Oliver Parker’s film, released in 1995, is the first cinema version to offer the role to an Afro-American actor: Laurence Fishburne whose body becomes visually both erotic and threatening, exploiting the sexual stereotypes attached to black men. The chess game motif with its black/white opposition evokes the colonial, imperialist discourse in which Othello is considered as a servant under the authority of Venice. In this version, Iago (Kenneth Branagh) is presented as the real director of the action, going so far as to look at the camera and manipulate it to create fade to black effects. As in Buchowetski’s 1922 version, Iago generates images in the mind of Othello, which are shared with the spectators. Othello’s fantasies of his wife in bed with Cassio become visual sequences in which Iago’s accusations take the form of photographic truths.    

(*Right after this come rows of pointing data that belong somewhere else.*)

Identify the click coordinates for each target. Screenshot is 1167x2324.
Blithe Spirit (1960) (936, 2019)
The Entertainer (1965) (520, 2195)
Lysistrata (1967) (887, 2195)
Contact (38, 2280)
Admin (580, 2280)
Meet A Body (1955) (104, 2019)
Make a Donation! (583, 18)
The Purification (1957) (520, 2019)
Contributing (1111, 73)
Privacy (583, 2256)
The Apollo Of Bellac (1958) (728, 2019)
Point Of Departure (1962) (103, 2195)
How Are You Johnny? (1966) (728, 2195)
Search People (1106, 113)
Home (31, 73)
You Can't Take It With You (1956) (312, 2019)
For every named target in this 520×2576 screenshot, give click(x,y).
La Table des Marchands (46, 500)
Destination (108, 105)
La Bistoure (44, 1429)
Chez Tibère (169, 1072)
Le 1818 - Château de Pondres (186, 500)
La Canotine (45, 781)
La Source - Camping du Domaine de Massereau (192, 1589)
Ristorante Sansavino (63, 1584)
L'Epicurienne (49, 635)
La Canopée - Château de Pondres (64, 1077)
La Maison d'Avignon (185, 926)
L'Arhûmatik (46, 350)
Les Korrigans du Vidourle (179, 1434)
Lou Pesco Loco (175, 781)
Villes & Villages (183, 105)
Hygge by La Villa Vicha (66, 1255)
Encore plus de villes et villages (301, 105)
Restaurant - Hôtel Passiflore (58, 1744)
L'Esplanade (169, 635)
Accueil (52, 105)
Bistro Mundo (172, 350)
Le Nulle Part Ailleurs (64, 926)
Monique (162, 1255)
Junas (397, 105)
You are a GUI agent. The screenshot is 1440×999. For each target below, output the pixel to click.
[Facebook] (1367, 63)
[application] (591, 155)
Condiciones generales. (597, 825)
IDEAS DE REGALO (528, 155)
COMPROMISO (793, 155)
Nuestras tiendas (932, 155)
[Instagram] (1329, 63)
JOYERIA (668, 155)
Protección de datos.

Othello, film d’Orson Welles, 1951, avec Orson Welles (Othello), Suzanne Cloutier (Desdémone)
Othello, film d’Orson Welles, 1951, avec Orson Welles (Othello), Suzanne Cloutier (Desdémone) © akg-images / Album / United Artists

Film adaptations of Othello have often resonated with current affairs at the time of their release. Parker’s film (1995) as well as ‘O’ by Tim Blake Nelson (who in 2001 situated the play in a high school in South Carolina with Othello as a star of basketball) have been seen in the light of the scandals and tragedies of the moment, like the trial of O. J. Simpson, the Afro-American footballer accused of assassinating his white ex-wife. The Columbine massacre in Littleton, Colorado actually delayed the release of O’, so striking was the similarity between the character of Hugo, the equivalent of Iago, solitary and bullied at school, and the real-life assassins

These last two adaptations can, in fact, be seen as exceptions within a recent tradition which, on screen, has attenuated the racial question. Since the end of the nineties, film adaptations by non-English-speaking directors has meant that the focus is less on the black issue. Huapango by Iván Lipkies (Mexico, 2003) and Omkara by Vishal Bhardwaj (India, 2006) put the accent on elements combining social class and ethnicity, whilst Othello: The Tragedy of the Moor by Zaid Shaikh (Canada, 2008) concentrates on religion (Christians against Muslims). This shifting of the play towards other identity issues has made certain critics think that Othello has become a post-racial text. These internationalised adaptations testify to a certain resistance towards an Anglo-American appropriation of Shakespeare and its racialized prism. This change is ambivalent, however: it can be celebrated as a post-colonial sign of tolerance and acceptance but can also be perceived as a troubling obliteration of the racial question, which transforms the play into a simple story about “difference”. Moreover, ironically, at the very moment at which Othello has at last become a role open to black actors, it eludes them once again. By its ambiguities and its complexity, the story of Othello continues over the centuries to reflect issues of identity, whilst also helping to fashion the processes by which those identities are constructed and the way we look at them.

For further reading, see Shakespeare on Screen: Othello, a collective work directed by Sarah Hatchuel and Nathalie Vienne-Guerrin (Cambridge University Press, 2015).